There were 68,582 people in the BC schizophrenia CDR at the start of the 2021 EHE. Of those, 137 died during the EHE and were defined as cases. Among the remaining 68,445 people with schizophrenia, 57,394 were retained as controls after the removal of individuals who entered the schizophrenia CDR within 30 days of the start of the EHE (N = 2,825), were missing demographic data or did not reside in the province (N = 8,097), or died within the 30 days following the EHE (N = 129). Overall, cases were older than controls by an average of 13 years, with a higher proportion of males (62% male vs. 57% female). More cases (82%) had been dispensed at least one antipsychotic medication in the 30 days before the EHE compared with controls (56%). Consistent with population distributions, most cases and controls resided in the Fraser and Vancouver Coastal Health regions that cover the greater Vancouver area. On average, cases used more schizophrenia and mental health services than controls in the two years before the EHE. They had more frequent physician visits (14 vs. 7 visits), hospital admissions (0.45 vs. 0.22 admissions), and were more likely to present to the ED for mental health complaints (26% vs. 19%). Cases were also in the schizophrenia registry for longer (18 vs. 13 years), were more likely to receive income assistance through Plan C (65% vs. 44%) and had a higher prevalence of diabetes (38% vs. 20%) and hypertension (48% vs. 26%), but not substance use disorder (42% vs. 43%) (Table 1). The most common cause of death in the cases was exposure to excessive natural heat (49.6%), followed by diseases of the circulatory system (11.7%) and neuropsychiatric conditions (10.9%) (Table 2).

Table 1 Descriptive statistics for study cases who died during the 2021 extreme heat event (EHE) and surviving controls. Percentages are the proportion of cases and controls in each category. Most antipsychotic variables reflect dispensation in the 30 days prior to the 2021 EHE, but continuous dispensation was defined as covering at least 75% of the year prior to the EHE.
Table 2 Cause of death for cases (N = 137) as described in vital statistics.

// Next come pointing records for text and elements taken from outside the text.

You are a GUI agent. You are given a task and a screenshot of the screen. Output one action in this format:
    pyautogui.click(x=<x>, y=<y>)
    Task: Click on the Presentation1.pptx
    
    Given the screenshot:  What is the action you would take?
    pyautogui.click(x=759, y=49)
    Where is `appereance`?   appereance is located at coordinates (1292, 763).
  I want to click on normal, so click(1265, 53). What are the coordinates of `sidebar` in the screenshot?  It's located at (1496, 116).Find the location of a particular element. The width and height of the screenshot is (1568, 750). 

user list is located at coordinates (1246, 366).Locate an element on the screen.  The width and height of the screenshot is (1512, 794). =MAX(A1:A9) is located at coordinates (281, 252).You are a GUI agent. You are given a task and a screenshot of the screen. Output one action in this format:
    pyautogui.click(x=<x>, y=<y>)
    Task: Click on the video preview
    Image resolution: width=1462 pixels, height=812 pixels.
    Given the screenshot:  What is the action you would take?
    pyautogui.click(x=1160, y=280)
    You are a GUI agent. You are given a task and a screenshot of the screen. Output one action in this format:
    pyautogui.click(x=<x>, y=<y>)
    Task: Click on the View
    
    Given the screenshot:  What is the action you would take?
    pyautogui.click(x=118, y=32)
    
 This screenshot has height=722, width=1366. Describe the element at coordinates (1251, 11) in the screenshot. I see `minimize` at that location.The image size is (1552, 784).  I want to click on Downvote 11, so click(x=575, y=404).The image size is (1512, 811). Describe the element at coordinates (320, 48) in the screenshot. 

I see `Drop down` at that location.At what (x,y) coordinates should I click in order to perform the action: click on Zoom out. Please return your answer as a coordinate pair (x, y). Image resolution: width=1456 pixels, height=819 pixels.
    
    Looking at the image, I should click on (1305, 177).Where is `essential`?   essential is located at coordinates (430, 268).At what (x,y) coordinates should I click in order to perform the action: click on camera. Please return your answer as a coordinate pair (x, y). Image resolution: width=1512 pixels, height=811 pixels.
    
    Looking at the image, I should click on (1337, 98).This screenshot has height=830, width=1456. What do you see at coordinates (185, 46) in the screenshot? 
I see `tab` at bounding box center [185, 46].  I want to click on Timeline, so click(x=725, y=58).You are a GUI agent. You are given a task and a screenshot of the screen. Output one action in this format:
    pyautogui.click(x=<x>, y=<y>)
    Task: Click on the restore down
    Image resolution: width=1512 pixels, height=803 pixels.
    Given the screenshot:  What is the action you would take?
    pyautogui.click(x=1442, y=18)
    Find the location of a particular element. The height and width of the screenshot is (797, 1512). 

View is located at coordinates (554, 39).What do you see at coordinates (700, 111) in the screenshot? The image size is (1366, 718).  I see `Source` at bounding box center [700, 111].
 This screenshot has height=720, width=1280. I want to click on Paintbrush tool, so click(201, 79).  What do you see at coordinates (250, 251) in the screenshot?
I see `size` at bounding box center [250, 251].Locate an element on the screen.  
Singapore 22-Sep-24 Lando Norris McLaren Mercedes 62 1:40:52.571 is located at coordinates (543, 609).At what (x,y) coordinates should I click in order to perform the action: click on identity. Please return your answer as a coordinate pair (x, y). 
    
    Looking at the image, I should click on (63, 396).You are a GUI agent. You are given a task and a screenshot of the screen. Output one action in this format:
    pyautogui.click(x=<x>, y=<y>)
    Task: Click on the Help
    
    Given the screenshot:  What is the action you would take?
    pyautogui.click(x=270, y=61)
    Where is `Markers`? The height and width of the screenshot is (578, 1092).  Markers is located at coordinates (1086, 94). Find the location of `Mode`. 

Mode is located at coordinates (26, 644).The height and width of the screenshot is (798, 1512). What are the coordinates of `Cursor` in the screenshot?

Antipsychotic dispensations and EHE mortality

Primary analysis

In the fully adjusted model (Eq. 1), the odds ratio (OR) [95% confidence interval] for dispensation of any antipsychotic medication in the 30-day window before the EHE was 2.43 [1.52, 4.01]. In this model, age, sex, income assistance, ED visits, and time since registry entry were also significantly associated with EHE mortality (Fig. 1). The OR for income assistance was similar to that for any antipsychotic dispensation, at 2.45 [1.65, 3.68]. When compared with residing in the Interior health region, the OR for residing in the Fraser health region was 1.52 [0.15, 1.38]), while residing in all other health regions was associated with decreased EHE mortality, although these effects were not significant at the p < 0.05 level. The ORs for comorbidities, schizophrenia relapse, the number of schizophrenia-related inpatient and outpatient visits were not significant at the p < 0.05 level.

Fig. 1
figure 1

Adjusted odds ratios (ORs) for primary analysis (Eq. 1) of the association between antipsychotic dispensation and extreme heat event mortality among people with schizophrenia. ORs are shown ranked by point estimate with statistically significant associations shown in black for clarity. The referent health region of residence is the Interior region.

Follow-up analyses

Continuous dispensation of any antipsychotic (> 274 days) in the year preceding the EHE (Eq. 2) was significantly associated with EHE mortality (OR = 1.92 [1.26, 2.96]) (Fig. 2). Combination therapy (Eq. 3) was associated with higher odds of EHE mortality (OR = 4.05 [2.41, 6.98]) than monotherapy (OR = 1.79 [1.08, 3.05]), both compared with no antipsychotic therapy (Fig. 2). Dispensations of injectable antipsychotics (Eq. 4) were not associated with EHE mortality after adjustment for all other covariates (Fig. 2).

Fig. 2
figure 2

Adjusted ORs for follow-up analyses (Eqs. 25) of the association between antipsychotic dispensation and extreme heat event mortality among people with schizophrenia. All ORs are adjusted for age, sex, health region of residence, Plan C income assistance, time since registry entry, inpatient and outpatient visits for schizophrenia, mental health ED visits, diabetes, hypertension, substance use disorder, and schizophrenia relapse.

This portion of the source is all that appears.